In one study of 8 patients, breathing pattern, frequency, and tidal volume were found to be unchanged in the first 12–15 s of VF [7]. These findings were confirmed in adult sheep, where breathing patterns were unchanged for 15 s and minute ventilation increased for 55 ± 44 s before stopping abruptly. Agonal breathing efforts have been reported to begin 37 ± 38 s into the apneic period, whereas there is evidence that normal breathing ceases after 12–60 s and that agonal breathing can persist for up to 6 min [8]. Agonal breathing was reported in 40% of 445 out-of-hospital cardiac arrests, where it was more frequent in patients with VF and was associated with increased survival [9]. Our patient continued to breathe spontaneously throughout CPR, perhaps because of the early and uninterrupted breathing support, and we did not detect agonal breathing.

As mentioned previously, rhythmic coughs have been shown to prolong consciousness in VF [2], whereas survivors of cardiac arrest have reported a broad range of cognitive experiences. Furthermore, 2% (2 of 101 patients) have reported retaining full awareness [3]. Although it is unclear whether the experiences during cardiac arrest refer to actual events or hallucinations, the finding that conscious awareness can remain during cardiac arrest is intriguing and supports other recent studies indicating that consciousness may be present despite clinically undetectable consciousness. Another report has suggested that functional neuroimaging techniques can assist with the prognosis and diagnosis of patients with disorders of consciousness [10]. Notably, our patient displayed defensive motor reflexes in response to painful stimuli (chest compression) but denied any recollection.

In conclusion, because respiratory neurons can maintain respiration immediately after cardiac arrest, it can be misleading to assume that any normal breathing movements preclude a diagnosis of cardiac arrest. Therefore, the first 10–15 s of a witnessed cardiac arrest are crucial to save patients' lives and prevent neurological sequelae. Although intervention during this time is critical, it will be difficult to implement appropriate interventions with unmonitored patients.

Figure S1: Screenshots of the electrocardiography (ECG) and ventilator monitors at the end of the resuscitation.
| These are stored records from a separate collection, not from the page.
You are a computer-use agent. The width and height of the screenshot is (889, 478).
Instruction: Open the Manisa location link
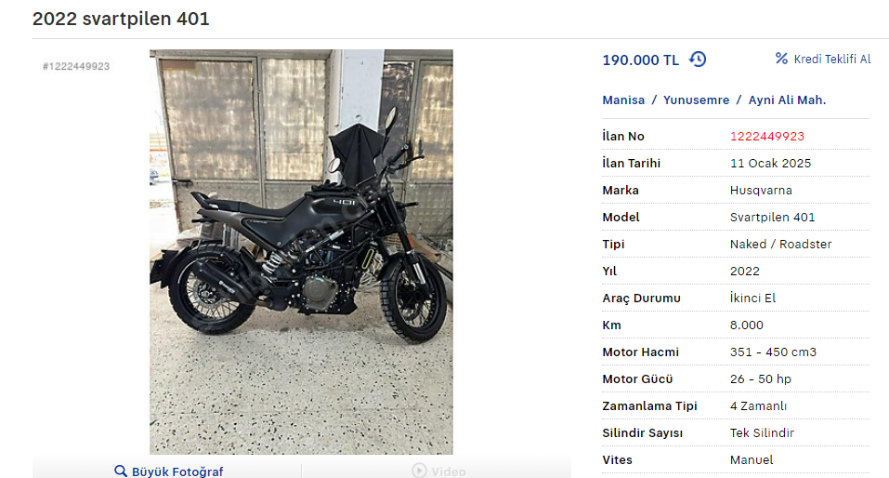(x=623, y=100)
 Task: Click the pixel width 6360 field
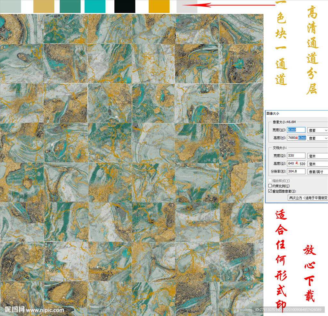pyautogui.click(x=296, y=130)
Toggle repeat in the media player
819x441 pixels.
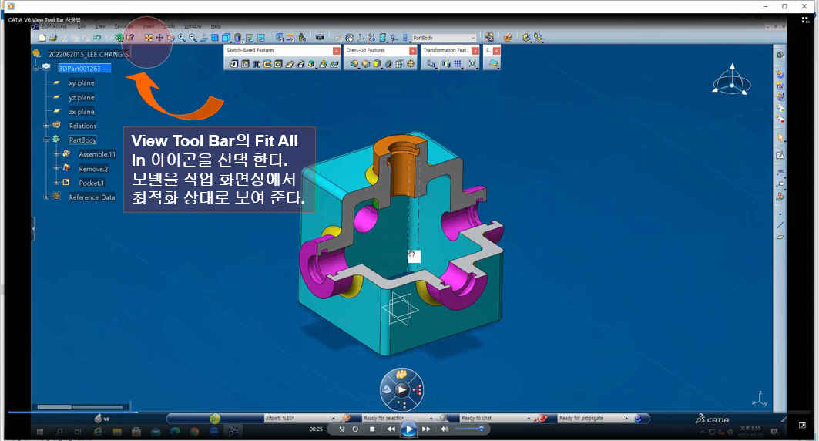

The patient consulted with a cardiologist and provided mechanical ventilation during preparation for discharge from the operating room. The ECG monitor displayed the heart rate. However, regular QRS complexes were not recognized. According to the cardiologist, the printed ECG did not show QRS complexes at that time. Traces observed on the anesthesia machine ventilator screen from the top to the bottom are as follows: ETCO2, tidal volume (it is also denoted as mL), minute ventilation, breathing frequency, peak pressure, plateau pressure, and PEEP pressure. The ETCO2 level did not differ from the pre-arrest levels over the entire resuscitation period.